**SOURCE EXTRACT:**
--- Start ---

Re: [PATCH 1/2] lib/find: Make functions safe on changing bitmaps

From: Mirsad Goran Todorovac <mirsad.todorovac@alu.unizg.hr>
To: Yury Norov <yury.norov@gmail.com>, Jan Kara <jack@suse.cz>
Cc: Andy Shevchenko <andriy.shevchenko@linux.intel.com>,
	Rasmus Villemoes <linux@rasmusvillemoes.dk>,
	Matthew Wilcox <willy@infradead.org>,
	linux-fsdevel@vger.kernel.org, linux-kernel@vger.kernel.org
Subject: Re: [PATCH 1/2] lib/find: Make functions safe on changing bitmaps
Date: Sat, 14 Oct 2023 04:21:50 +0200	[thread overview]
Message-ID: <021970ad-942a-4fe8-ac95-c8089527f7d2@alu.unizg.hr> (raw)
In-Reply-To: <ZSndoNcA7YWHXeUi@yury-ThinkPad>

On 10/14/2023 2:15 AM, Yury Norov wrote:
> Restore LKML
> 
> On Thu, Oct 12, 2023 at 02:21:10PM +0200, Jan Kara wrote:
>> On Wed 11-10-23 11:26:29, Yury Norov wrote:
>>> Long story short: KCSAN found some potential issues related to how
>>> people use bitmap API. And instead of working through that issues,
>>> the following code shuts down KCSAN by applying READ_ONCE() here
>>> and there.

--- End ---

**INFORMATION SUPPLIED:**

--- Start ---

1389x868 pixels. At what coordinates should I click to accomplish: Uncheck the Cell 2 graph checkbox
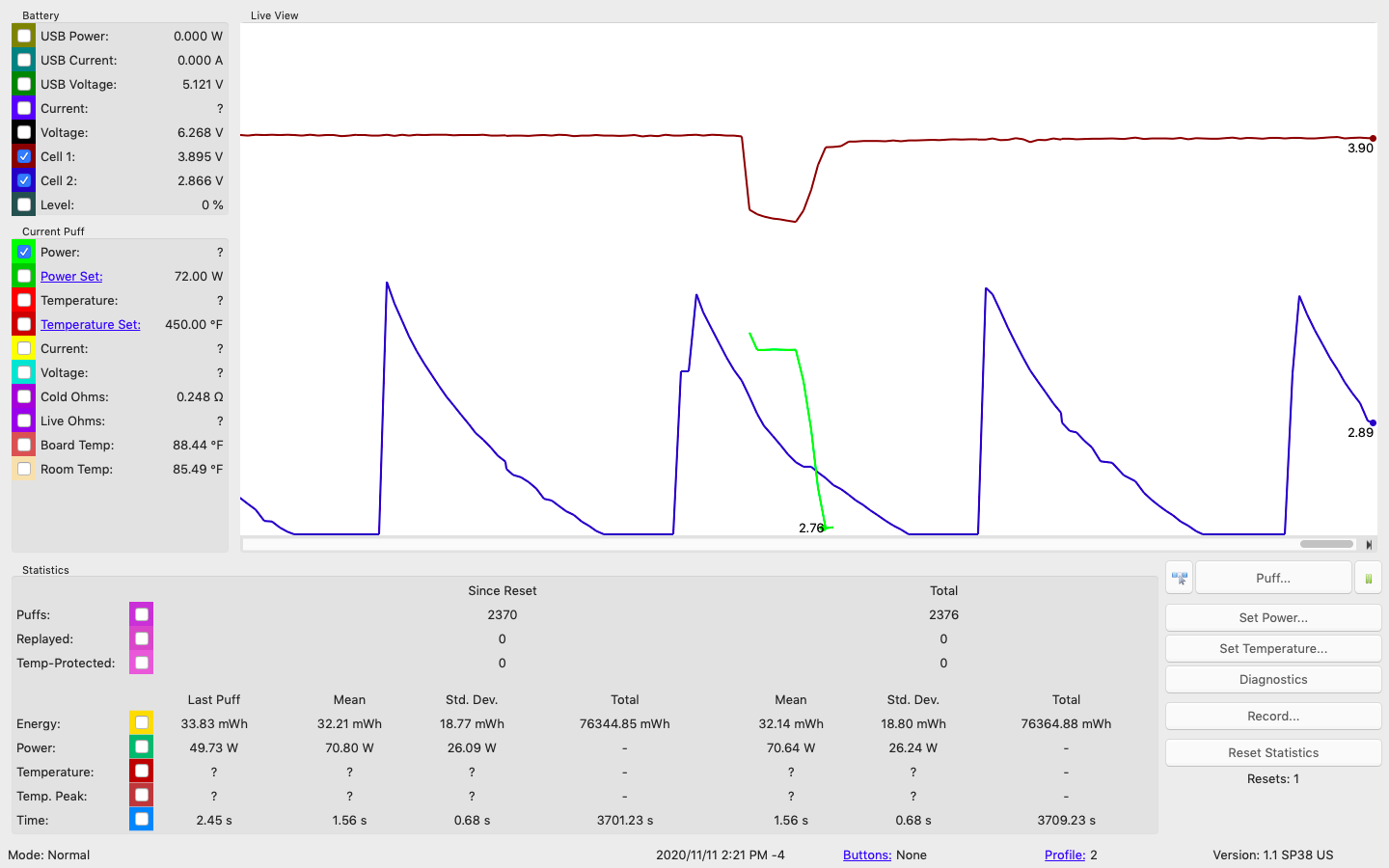click(24, 180)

--- End ---

**WHAT TO WORK ON:**
(1) According to the quoted message in the patch discussion email, what did KCSAN find?
(2) Name every person who appears in the patch discussion email.
(3) Carry on the patch discussion email from the point where it stops.

**ANSWERS:**
(1) Potential issues related to how people use the bitmap API.

(2) Mirsad Goran Todorovac, Yury Norov, Jan Kara, Andy Shevchenko, Rasmus Villemoes, Matthew Wilcox

(3)
>>
>> I'm sorry but this is not what the patch does. I'm not sure how to get the
>> message across so maybe let me start from a different angle:
>>
>> Bitmaps are perfectly fine to be used without any external locking if
>> only atomic bit ops (set_bit, clear_bit, test_and_{set/clear}_bit) are
>> used. This is a significant performance gain compared to using a spinlock
>> or other locking and people do this for a long time. I hope we agree on
>> that.
>>
>> Now it is also common that you need to find a set / clear bit in a bitmap.
>> To maintain lockless protocol and deal with races people employ schemes
>> like (the dumbest form):
>>
>> 	do {
>> 		bit = find_first_bit(bitmap, n);
>> 		if (bit >= n)
>> 			abort...
>> 	} while (!test_and_clear_bit(bit, bitmap));
>>
>> So the code loops until it finds a set bit that is successfully cleared by
>> it. This is perfectly fine and safe lockless code and such use should be
>> supported. Agreed?
> 
> Great example. When you're running non-atomic functions concurrently,
> the result may easily become incorrect, and this is what you're
> demonstrating here.
> 
> Regarding find_first_bit() it means that:
>   - it may erroneously return unset bit;
>   - it may erroneously return non-first set bit;
>   - it may erroneously return no bits for non-empty bitmap.
> 
> Effectively it means that find_first bit may just return a random number.
> 
> Let's take another example:
> 
> 	do {
> 		bit = get_random_number();
> 		if (bit >= n)
> 			abort...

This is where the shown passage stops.